## The data
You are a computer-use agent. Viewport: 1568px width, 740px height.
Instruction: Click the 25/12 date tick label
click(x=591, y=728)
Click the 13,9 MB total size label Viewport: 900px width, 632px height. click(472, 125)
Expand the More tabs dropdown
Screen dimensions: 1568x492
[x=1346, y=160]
* * *
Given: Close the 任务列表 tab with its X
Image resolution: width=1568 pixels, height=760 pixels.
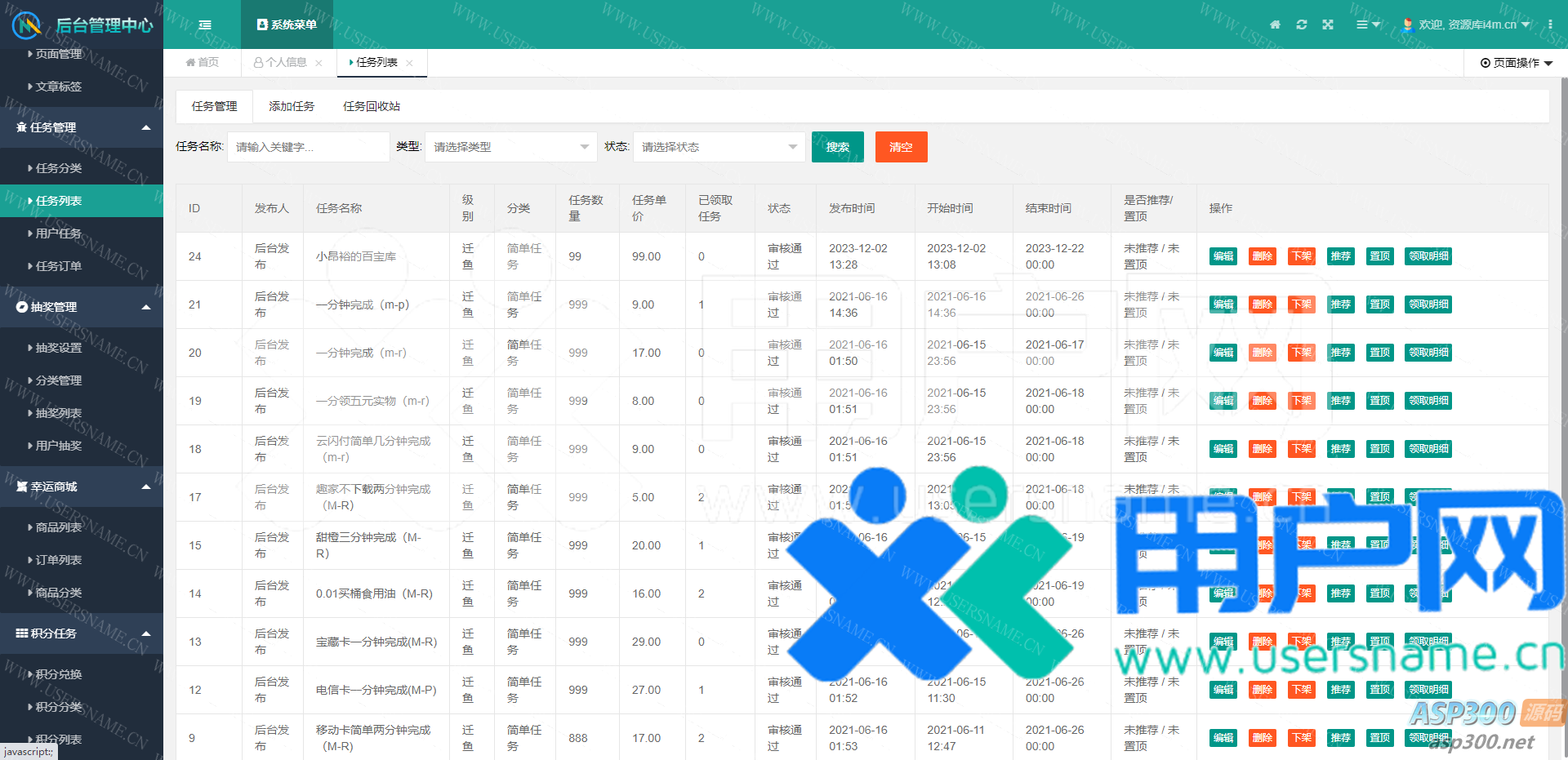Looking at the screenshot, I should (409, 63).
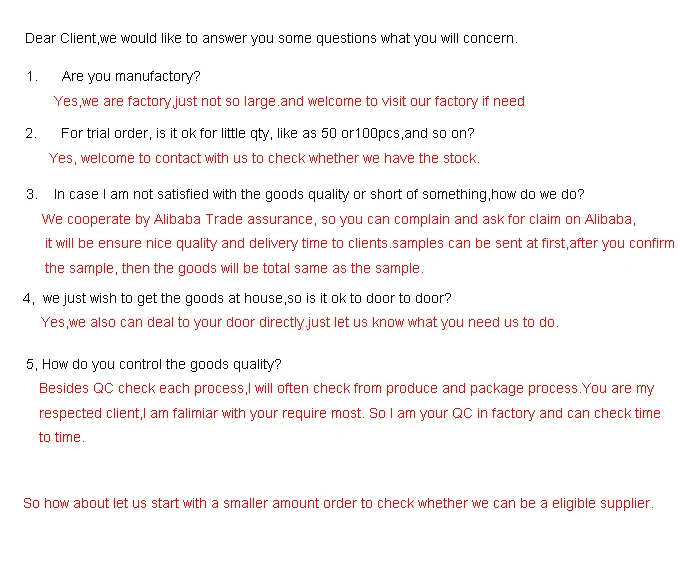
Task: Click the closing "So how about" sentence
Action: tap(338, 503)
--
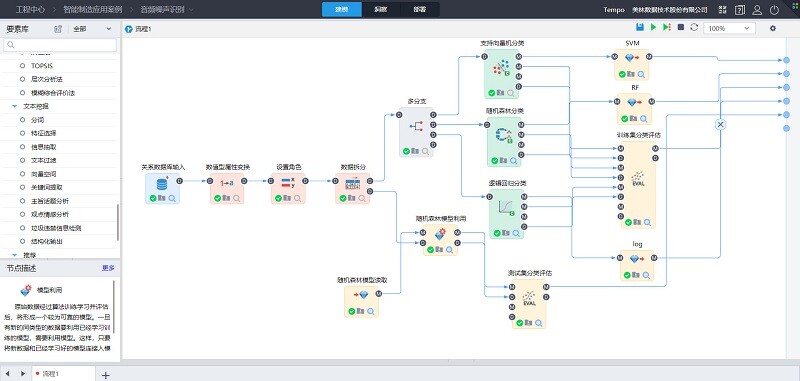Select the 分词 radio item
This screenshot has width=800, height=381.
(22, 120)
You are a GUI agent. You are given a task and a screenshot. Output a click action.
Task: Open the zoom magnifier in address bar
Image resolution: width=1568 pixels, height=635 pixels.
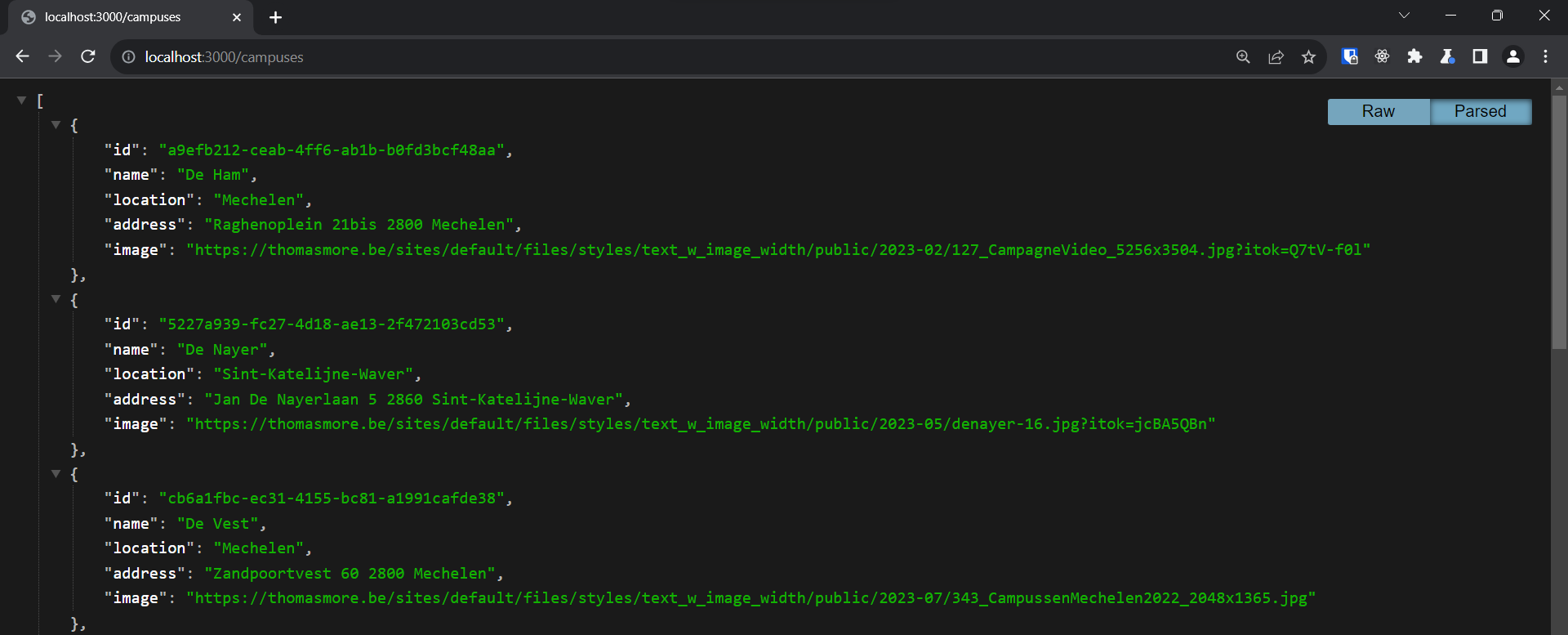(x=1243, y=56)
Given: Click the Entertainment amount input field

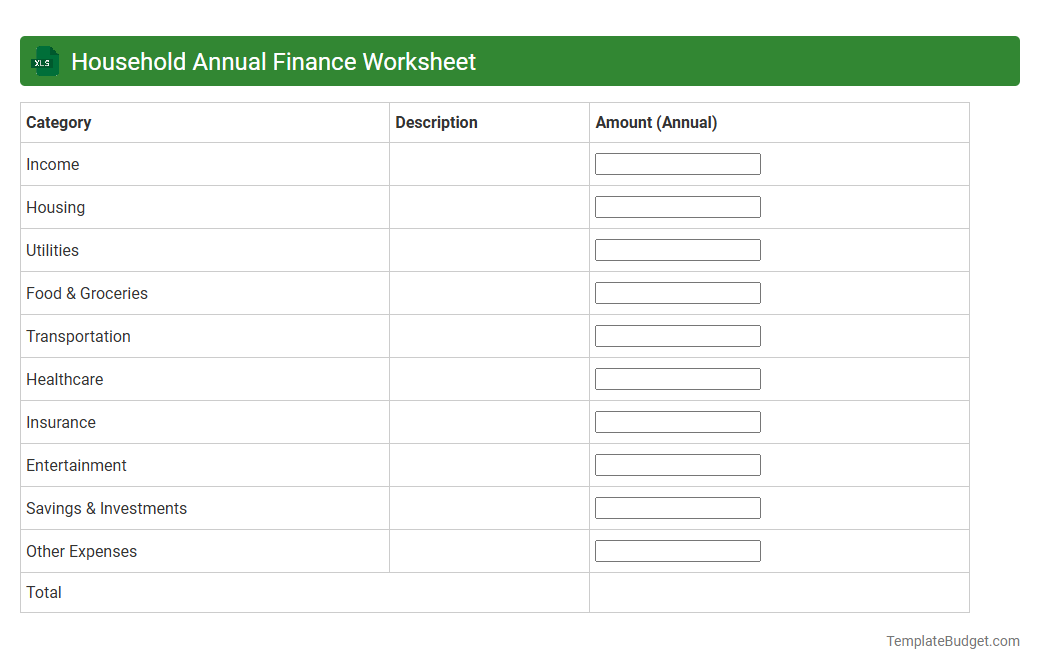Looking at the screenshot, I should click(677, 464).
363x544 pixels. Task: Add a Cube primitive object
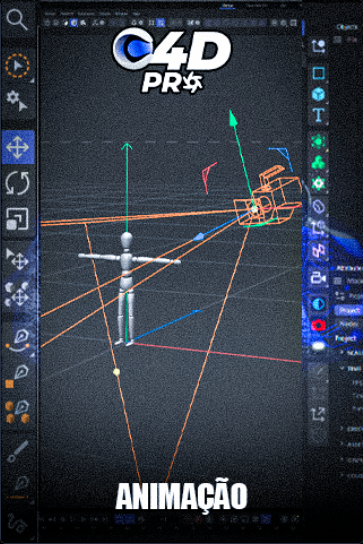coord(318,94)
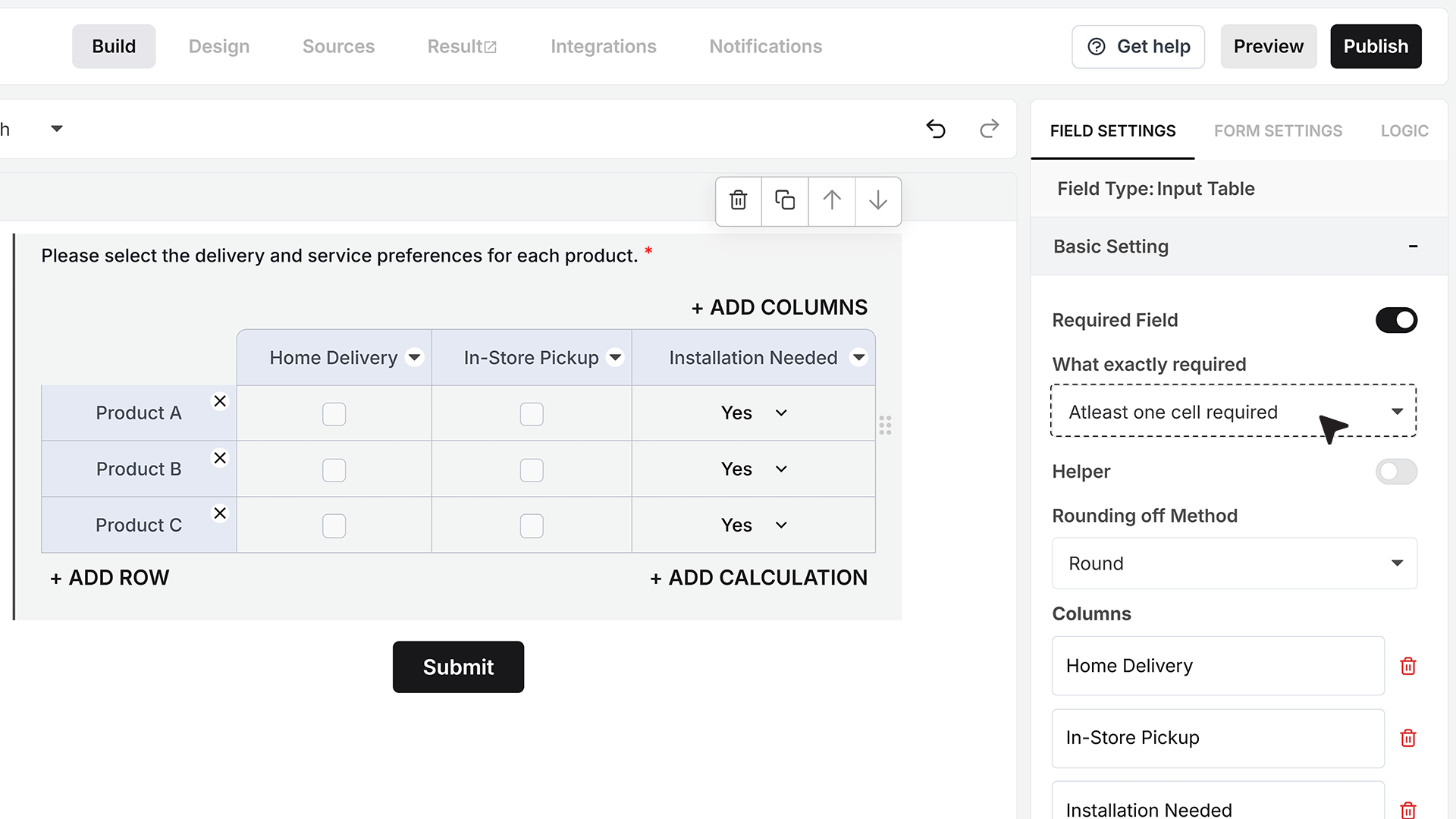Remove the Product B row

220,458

## What this task involves
Retype the listing from the line containing "Expand the More tabs dropdown" through the line containing "[x=1346, y=160]", including both of those lines.

## Solution for this exercise
Expand the More tabs dropdown
Screen dimensions: 1568x492
[x=1346, y=160]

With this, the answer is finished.